Problem statement:
Please copy the lines below exactly, from the first one through the line showing "Given: Remove color label with slashed swatch".

------------------------------------------------------------

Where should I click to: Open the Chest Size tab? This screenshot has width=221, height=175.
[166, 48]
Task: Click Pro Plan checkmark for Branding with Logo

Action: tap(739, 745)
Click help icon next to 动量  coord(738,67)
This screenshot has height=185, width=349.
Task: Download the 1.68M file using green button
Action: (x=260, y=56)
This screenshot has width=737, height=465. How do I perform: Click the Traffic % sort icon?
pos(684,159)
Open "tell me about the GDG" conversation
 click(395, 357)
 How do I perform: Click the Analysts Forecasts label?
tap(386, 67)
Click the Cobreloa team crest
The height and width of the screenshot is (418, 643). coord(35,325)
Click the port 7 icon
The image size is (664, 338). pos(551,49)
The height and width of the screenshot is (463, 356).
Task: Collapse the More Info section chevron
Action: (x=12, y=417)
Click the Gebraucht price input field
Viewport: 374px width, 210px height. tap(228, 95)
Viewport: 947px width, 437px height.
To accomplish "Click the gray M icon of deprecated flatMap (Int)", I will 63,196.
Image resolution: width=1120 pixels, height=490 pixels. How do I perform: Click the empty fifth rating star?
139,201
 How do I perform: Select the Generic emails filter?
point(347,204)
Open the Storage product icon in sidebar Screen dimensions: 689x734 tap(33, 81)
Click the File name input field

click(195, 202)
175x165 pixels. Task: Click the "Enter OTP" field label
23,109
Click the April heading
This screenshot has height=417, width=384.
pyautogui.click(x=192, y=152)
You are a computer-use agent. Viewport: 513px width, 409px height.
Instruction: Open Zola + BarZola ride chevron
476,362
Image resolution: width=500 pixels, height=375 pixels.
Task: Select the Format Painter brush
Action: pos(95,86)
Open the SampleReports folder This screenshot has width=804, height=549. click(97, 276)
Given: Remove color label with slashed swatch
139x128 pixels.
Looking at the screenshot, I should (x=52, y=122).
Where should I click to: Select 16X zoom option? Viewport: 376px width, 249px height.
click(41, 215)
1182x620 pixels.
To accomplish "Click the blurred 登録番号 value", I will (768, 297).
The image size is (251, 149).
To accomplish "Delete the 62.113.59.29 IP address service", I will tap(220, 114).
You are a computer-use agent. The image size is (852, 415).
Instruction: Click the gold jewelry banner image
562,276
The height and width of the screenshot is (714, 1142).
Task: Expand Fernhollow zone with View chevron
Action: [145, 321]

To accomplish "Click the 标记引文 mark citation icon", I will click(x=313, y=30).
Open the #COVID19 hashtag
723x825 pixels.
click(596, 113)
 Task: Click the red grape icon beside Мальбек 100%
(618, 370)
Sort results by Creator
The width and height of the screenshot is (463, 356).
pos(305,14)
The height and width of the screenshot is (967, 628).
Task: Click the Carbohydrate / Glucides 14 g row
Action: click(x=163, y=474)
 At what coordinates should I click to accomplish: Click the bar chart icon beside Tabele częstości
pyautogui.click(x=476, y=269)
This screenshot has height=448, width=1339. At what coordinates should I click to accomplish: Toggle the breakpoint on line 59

------------------------------------------------------------

Problem solution:
Where should I click to: Open the Chest Size tab? This screenshot has width=221, height=175.
[166, 48]
Task: Click Pro Plan checkmark for Branding with Logo

Action: tap(739, 745)
Click help icon next to 动量  coord(738,67)
This screenshot has height=185, width=349.
Task: Download the 1.68M file using green button
Action: (x=260, y=56)
This screenshot has width=737, height=465. How do I perform: Click the Traffic % sort icon?
pos(684,159)
Open "tell me about the GDG" conversation
 click(395, 357)
 How do I perform: Click the Analysts Forecasts label?
tap(386, 67)
Click the Cobreloa team crest
The height and width of the screenshot is (418, 643). coord(35,325)
Click the port 7 icon
The image size is (664, 338). pos(551,49)
The height and width of the screenshot is (463, 356).
Task: Collapse the More Info section chevron
Action: (x=12, y=417)
Click the Gebraucht price input field
Viewport: 374px width, 210px height. tap(228, 95)
Viewport: 947px width, 437px height.
To accomplish "Click the gray M icon of deprecated flatMap (Int)", I will 63,196.
Image resolution: width=1120 pixels, height=490 pixels. How do I perform: Click the empty fifth rating star?
139,201
 How do I perform: Select the Generic emails filter?
point(347,204)
Open the Storage product icon in sidebar Screen dimensions: 689x734 tap(33, 81)
Click the File name input field

click(195, 202)
175x165 pixels. Task: Click the "Enter OTP" field label
23,109
Click the April heading
This screenshot has height=417, width=384.
pyautogui.click(x=192, y=152)
You are a computer-use agent. Viewport: 513px width, 409px height.
Instruction: Open Zola + BarZola ride chevron
476,362
Image resolution: width=500 pixels, height=375 pixels.
Task: Select the Format Painter brush
Action: pos(95,86)
Open the SampleReports folder This screenshot has width=804, height=549. click(97, 276)
Given: Remove color label with slashed swatch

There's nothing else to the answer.